Family auctions off Model A’s, T’s owned by late father
HANOVER – It is a rare occasion to see one Model T or Model A car. Imagine how rare it is to see more than two dozen of the vehicles in one location for sale, all owned by the same person.
The late Walt Pazda Jr., from the town of Hanover, was a collector of not only antique cars but other various antiques and car parts. Walt’s daughter, Bonnie Pazda explained her father started his collection of antiques about 23 years ago after he retired. She said her father got into his hobby of cars from his brother. According to Bonnie, the pair went to a sale and found one vehicle and his collection grew from there.
“Throughout the years they would go different places and they would find cars or he would bring home a load of parts and make them,” Bonnie said.
Walt would fabricate some cars himself and personally did all the work to restore others. Bonnie and her brothers, Dave and Larry, would help their father work on the vehicles. She said it was “really cool to see him bring home a car hauler,” which would be full of various car parts that most people would assume to be “absolute junk.”
Bonnie recalled going to various auctions and antique shows with her dad, where he would walk around with signs looking for specific parts. She remembers traveling to Hershey, Pa., with him looking for a wrecker body. Walt even found parts locally, some of which were on the next road over from his house.
“Every yard sale he would go to, he would always ask somebody ‘Do you have any old cars? Do you have any old car parts?'” Bonnie said.
Over the years he had built or acquired 25 cars, which he worked on at his residence. The property has four buildings on the grounds, which Walt would use to build and restore vehicles. Any wood on the vehicles Walt would construct by hand, according to Bonnie. One building had dollies with vehicles that you could walk in between the rows of cars. Another building had cars and parts hanging from the ceiling.
“It’s a wonderful collection. It’s like what you would see in a museum and there just aren’t any around here for people to see,” said Bonnie. “These are the neat old things of history that people aren’t going to see.”
In March, Walt passed away unexpectedly. While Bonnie and her two brothers would love to keep their father’s collection, the family does not have the space to properly display the collection. The family decided to host an auction, which took place Saturday, featuring the vehicles and other antiques, including a gasoline engine washing machine, an original treadmill and a shoemaker’s bench from the 1700s.
Bonnie hopes the vehicles will end up with someone who can display them in a museum. Some of Walt’s friends helped to ensure the cars were working for the auction. Larry thanked Jim Hycner, Benton Bryant and Tyler and Shelly Surrel for all their work with his father’s collection before Saturday’s auction.

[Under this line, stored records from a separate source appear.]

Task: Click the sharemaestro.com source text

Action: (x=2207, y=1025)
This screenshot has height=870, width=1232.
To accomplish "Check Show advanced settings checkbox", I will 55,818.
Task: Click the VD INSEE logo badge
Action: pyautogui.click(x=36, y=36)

“This is pretty much a real good celebration of what our dad did. … The official start of the auction is kind of a reminder of us growing up as kids here in Smith Mills. Our mom would blow a conch shell that we could probably hear five miles down the creek when we were playing around. The neighbors heard it as well. With that, I’m going to blow my replacement for the conch shell and let the auction begin,” Larry said Saturday.
While many of the vehicles were auctioned off not all of them were sold; Bonnie and one of her brothers kept two vehicles in the family. Bonnie wanted to keep a truck that said “Pazda Brothers,” but her garage isn’t big enough. She chose a pickup truck that she and her father worked on together instead.
“It’s going to be hard to see them go but it was fun to work on them for him. We would help him put together the inside, the vinyl top. My brothers would come up from down south and they would be helping him … There was a lot of history that we helped him with,” Bonnie said.